TEXT PASSAGE:
━━━━━━━━━━━━━━━━━━━━━━━━━━━━━━

Why do exchange rates matter?
People from all walks of life are reliant on currency, from Private individual’s buying a property overseas, to companies paying invoices in a foreign currency. Market fluctuations can therefore have a huge impact on the cost. When deciding the best time to exchange currency, it’s important to understand what can affect the rate.
What data and information can impact exchange rates?
Every day, we see a constant flow of economic data. This has a significant impact on exchange rates, both positively and negatively. This can also affect how central banks view monetary policy and interest rates. Interest rate volatility is one of the main catalysts for an exchange rate movement. (Generally if an interest rate rises, or there is speculation for an imminent rate rise, then there is an increase of demand for that currency and the value increases. The same is seen if the situation is reversed.)

━━━━━━━━━━━━━━━━━━━━━━━━━━━━━━

DATA EXTRACT:
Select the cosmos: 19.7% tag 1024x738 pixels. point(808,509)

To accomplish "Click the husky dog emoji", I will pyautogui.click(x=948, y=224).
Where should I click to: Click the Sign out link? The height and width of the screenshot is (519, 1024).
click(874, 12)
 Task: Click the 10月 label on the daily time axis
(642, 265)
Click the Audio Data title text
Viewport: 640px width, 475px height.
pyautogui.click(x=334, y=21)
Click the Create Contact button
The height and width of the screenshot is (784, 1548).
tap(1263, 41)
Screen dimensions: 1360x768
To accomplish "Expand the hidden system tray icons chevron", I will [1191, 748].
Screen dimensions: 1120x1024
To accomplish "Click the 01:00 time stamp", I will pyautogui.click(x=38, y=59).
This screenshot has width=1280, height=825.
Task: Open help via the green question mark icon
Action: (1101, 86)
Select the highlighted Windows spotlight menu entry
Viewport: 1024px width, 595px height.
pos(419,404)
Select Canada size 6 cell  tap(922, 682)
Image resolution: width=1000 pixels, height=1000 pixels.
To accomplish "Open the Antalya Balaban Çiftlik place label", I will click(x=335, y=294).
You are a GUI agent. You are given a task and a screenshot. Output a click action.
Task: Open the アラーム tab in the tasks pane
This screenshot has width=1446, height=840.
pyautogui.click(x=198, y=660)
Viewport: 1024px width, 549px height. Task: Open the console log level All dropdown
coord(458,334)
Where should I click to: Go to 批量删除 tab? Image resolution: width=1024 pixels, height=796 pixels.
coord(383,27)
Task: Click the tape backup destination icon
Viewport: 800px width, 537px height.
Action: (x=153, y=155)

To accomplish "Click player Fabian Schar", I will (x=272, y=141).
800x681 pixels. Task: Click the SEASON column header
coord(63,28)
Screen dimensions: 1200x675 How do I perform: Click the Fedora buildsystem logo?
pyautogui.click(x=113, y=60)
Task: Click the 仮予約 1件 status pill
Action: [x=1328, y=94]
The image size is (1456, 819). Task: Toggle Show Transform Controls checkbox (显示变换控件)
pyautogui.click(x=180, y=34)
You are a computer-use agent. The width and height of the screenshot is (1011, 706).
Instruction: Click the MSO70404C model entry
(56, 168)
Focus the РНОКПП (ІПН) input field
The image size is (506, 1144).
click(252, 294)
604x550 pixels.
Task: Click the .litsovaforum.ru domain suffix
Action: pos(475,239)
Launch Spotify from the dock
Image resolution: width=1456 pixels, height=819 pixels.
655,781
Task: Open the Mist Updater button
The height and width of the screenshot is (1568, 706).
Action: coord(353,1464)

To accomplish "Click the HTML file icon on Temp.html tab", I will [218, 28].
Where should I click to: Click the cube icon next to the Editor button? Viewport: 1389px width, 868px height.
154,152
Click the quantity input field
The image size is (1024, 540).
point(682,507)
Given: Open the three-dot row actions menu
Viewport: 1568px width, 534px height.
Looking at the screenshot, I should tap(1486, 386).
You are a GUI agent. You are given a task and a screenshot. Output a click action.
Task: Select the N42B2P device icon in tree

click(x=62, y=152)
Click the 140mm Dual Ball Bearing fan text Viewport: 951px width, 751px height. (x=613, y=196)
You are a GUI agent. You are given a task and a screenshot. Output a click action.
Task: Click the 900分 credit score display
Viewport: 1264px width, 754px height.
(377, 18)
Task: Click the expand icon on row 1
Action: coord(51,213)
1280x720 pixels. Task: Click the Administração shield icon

━━━━━━━━━━━━━━━━━━━━━━━━━━━━━━

STATED TASK A: According to the exchange rates text, what can the daily flow of economic data affect? List every one.
STATED TASK B:
Answer these from the exchange rates text:
(i) What two examples does it give of people relying on currency?
(ii) What does it call one of the main catalysts for an exchange rate movement?
(iii) What generally happens to a currency's value when its interest rate rises?
STATED TASK C: From the exchange rates text, copy the part that begins with the words containing "Why do exchange" and ends with "affect the rate.".
Rely only on the exchange rates text when answering.

EXERCISE RESPONSE A:
- Exchange rates
- How central banks view monetary policy
- How central banks view interest rates

EXERCISE RESPONSE B:
(i) Private individuals buying a property overseas, and companies paying invoices in a foreign currency.
(ii) Interest rate volatility.
(iii) Demand for that currency increases and its value increases.

EXERCISE RESPONSE C:
Why do exchange rates matter?
People from all walks of life are reliant on currency, from Private individual’s buying a property overseas, to companies paying invoices in a foreign currency. Market fluctuations can therefore have a huge impact on the cost. When deciding the best time to exchange currency, it’s important to understand what can affect the rate.